It happened again. I was in a second session with a young couple who have been struggling with uncomfortable and dissatisfying sex together. They were confused by what was happening in their shared sexuality, as many couples are, and frustrated because they didn’t know how to fix it themselves. Then they told me that their last couple’s therapist had advised them that if they built enough intimacy and emotional closeness their sexual issues would “take care of themselves”. AHHHH!!! Let me explain why this makes my head explode.
First, you should know that many (most?) psychotherapists out there have very limited understanding of the amazing vastness of human sexuality. Also psychotherapists and the field of psychology have been victim and perpetrators of sexual discriminations and basic close-mindedness and puritanical values for years. This is horrible and I am striving to do my part to change this for the field. But the point is, it is not an uncommon stance in psychology to say attachment and intimacy = happy sexual compatibility. As a sex therapist who has helped many people navigate their own complicated sexual desire, I know this is simply not true. As a human being who has had my own journey with love and sex and human closeness, I know this is not true. So why are therapists still saying it?

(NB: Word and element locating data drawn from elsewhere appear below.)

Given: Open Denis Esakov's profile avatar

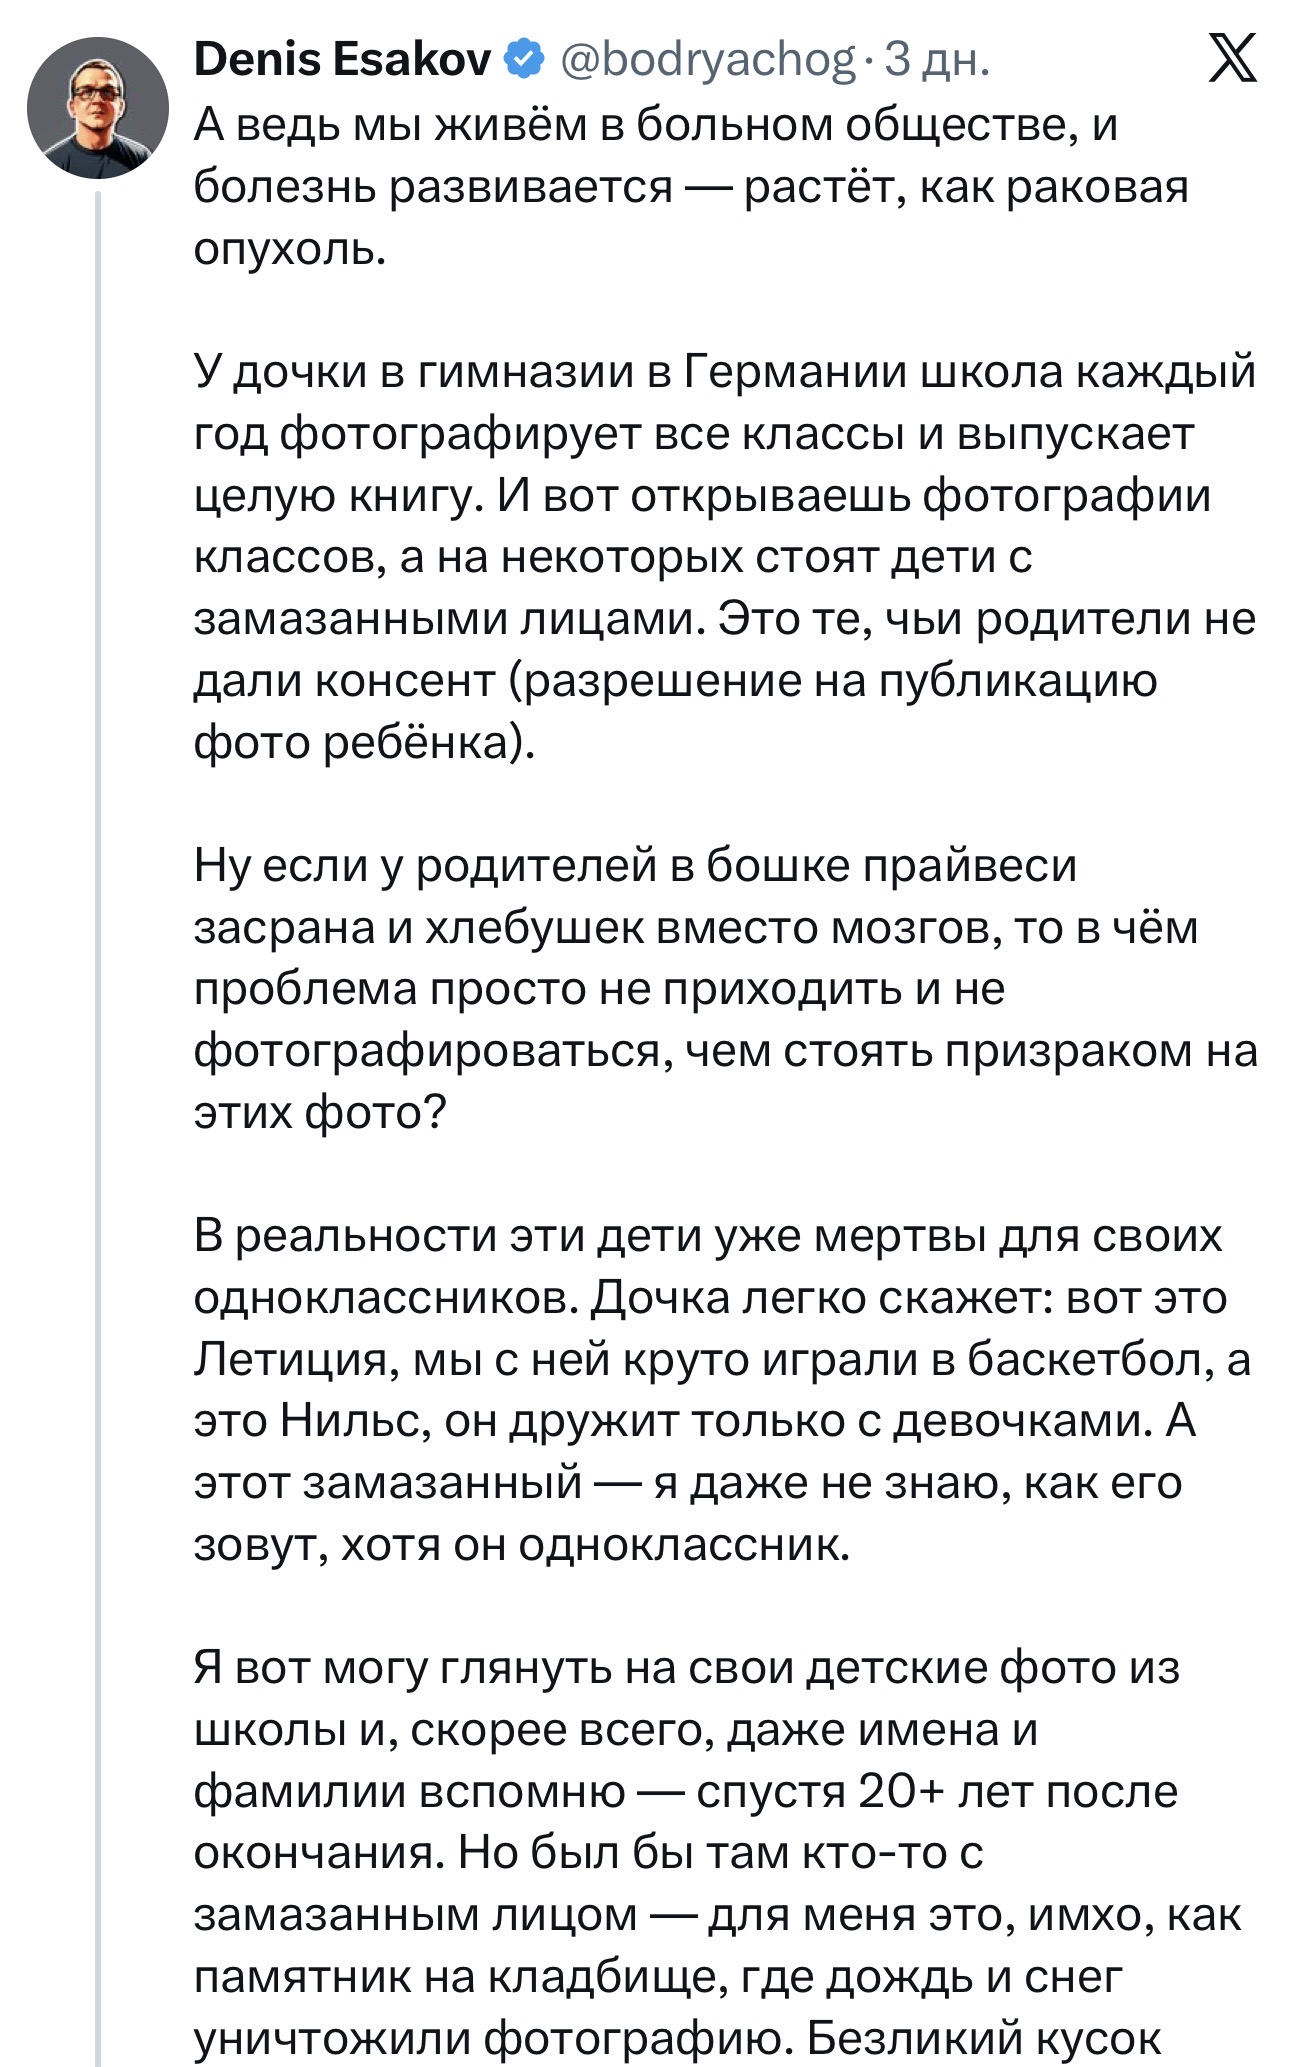Looking at the screenshot, I should 97,108.
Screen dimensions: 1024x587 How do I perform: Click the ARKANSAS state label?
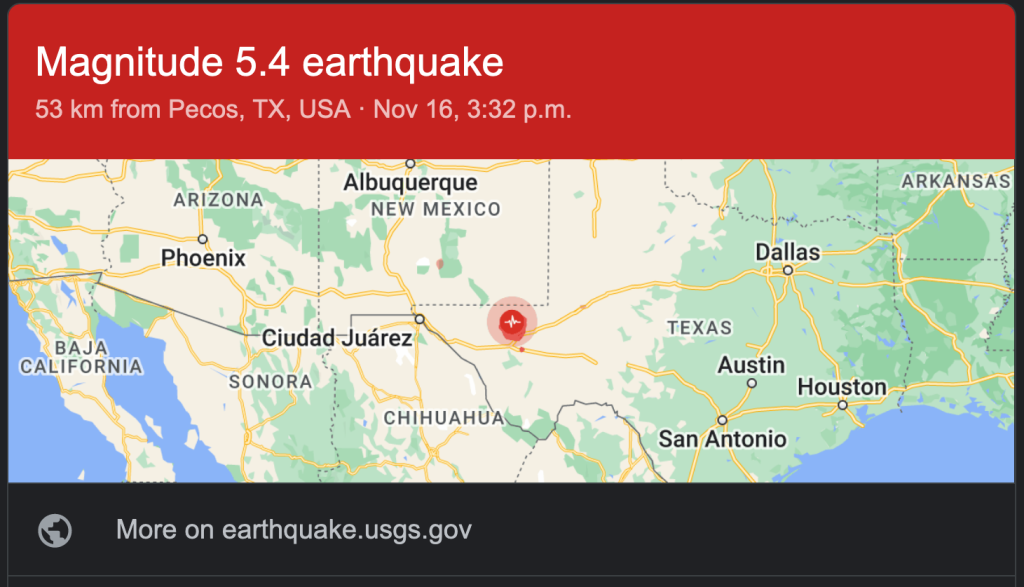[956, 182]
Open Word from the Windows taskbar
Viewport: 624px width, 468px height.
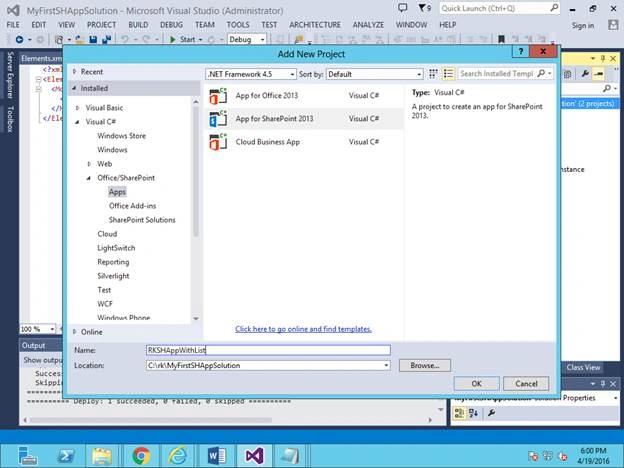(216, 456)
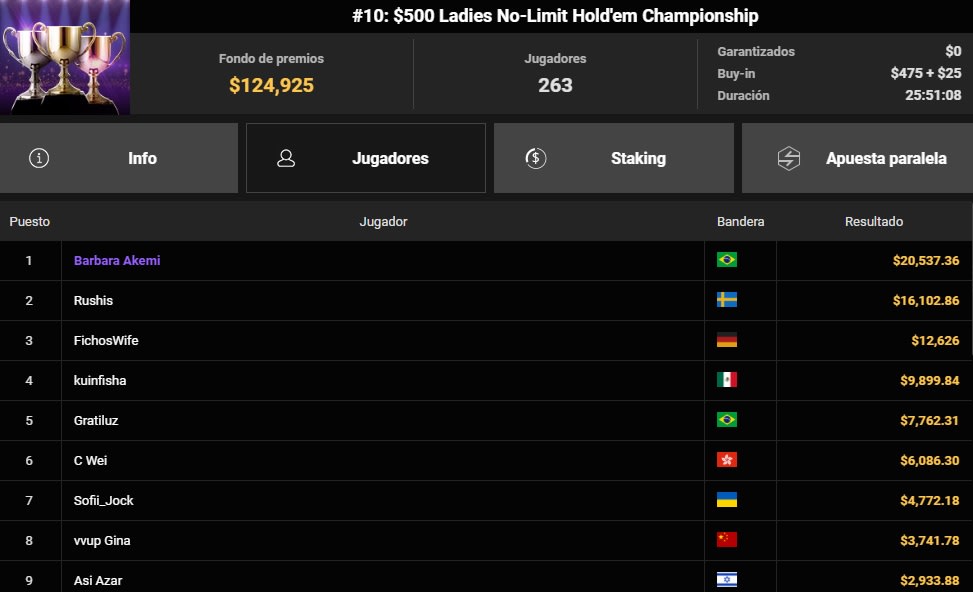Click Mexico flag beside kuinfisha
The height and width of the screenshot is (592, 973).
point(729,380)
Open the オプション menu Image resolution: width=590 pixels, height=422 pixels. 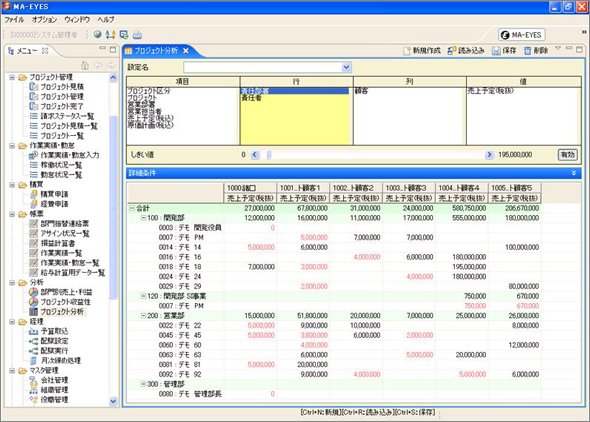pos(44,20)
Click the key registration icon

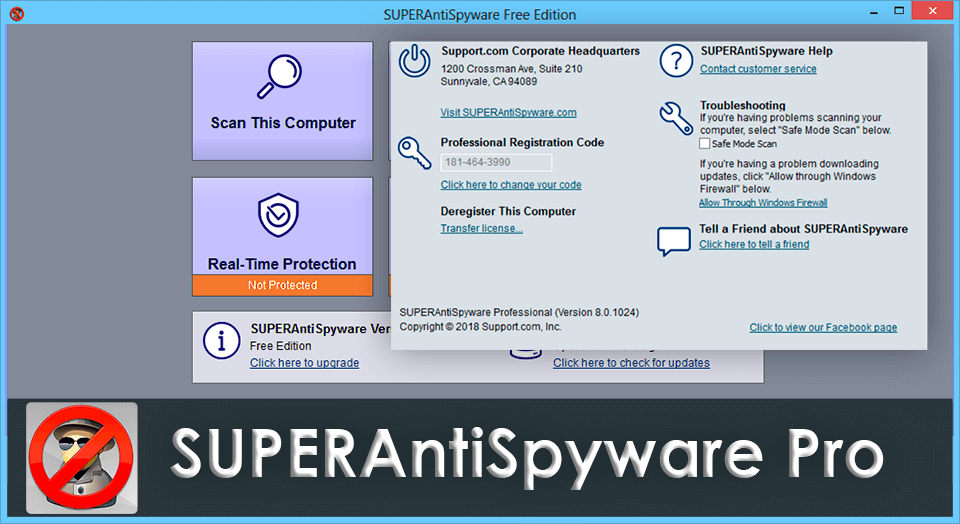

To claim that intimacy automatically leads to sexual compatibility disregards several key aspects of sex – one, it presumes that everyone is generally turned on by anyone they form a close relationship to; an argument that I think can only be made in a blatantly heteronormative mainframe that disregards what we have learned and should understand about sexual orientation and the limits of our desire. We simply cannot force desire where there isn’t one and attempts to shift desire to an “appropriate” partner are often disastrous. Two, this argument conflates all variations of human closeness into romantic sexual partnership, something that may be entertaining on soap operas but is quite limiting in real life. I am close to many people, in many different ways, and I do not have sexual desire for many of them. In fact with many people I develop a closeness that negates any sexual feelings, when someone begins to feel like family or a sibling for example.
Third, saying that intimacy and emotional closeness leads to sexual satisfaction ignores the variations of desire and how important they can be to our happiness. Most therapists who encourage couples to ignore clear sexual incompatibilities expect their clients to eventually adhere to a basic vanilla sex life – great for some, but deeply dissatisfying for others. This model privileges loving, eye-gazing, comfortable sex over other forms of sexual expression and connection. Loving and trusting your partner doesn’t mean that you both are going to be into restraints or submission play. Loving and trusting your partner also doesn’t mean you can easily give those things up. And being able to deep conversations and feel intimate doesn’t necessarily mean you do a great job talking about the subtleties and emotional vulnerabilities of sex and what you want. Not to mention that the therapist in question may have their own squeamishness and resistances to talking about sexual details and would just like to lump it all into one vanilla blur.
The reason psychotherapists who equate intimacy with sex irritate me so much is that I can see how clients get shamed by this. They feel ashamed that their love is not enough to naturally give them satisfying sex. They feel ashamed because they have desires that their partner can’t fulfill and they are being told that is unimportant in the bigger picture of emotional closeness. They feel ashamed because they are made to doubt their own desires yet again. This is not fair. The bad news is not all people who love each other are going to be great sexual matches. There is still plenty to explore in how to be and stay in relationship within that reality, but you need a support person who will go into those intricacies with you. The good news is your desire for something different than someone else is not something you have to ignore. At least not with me.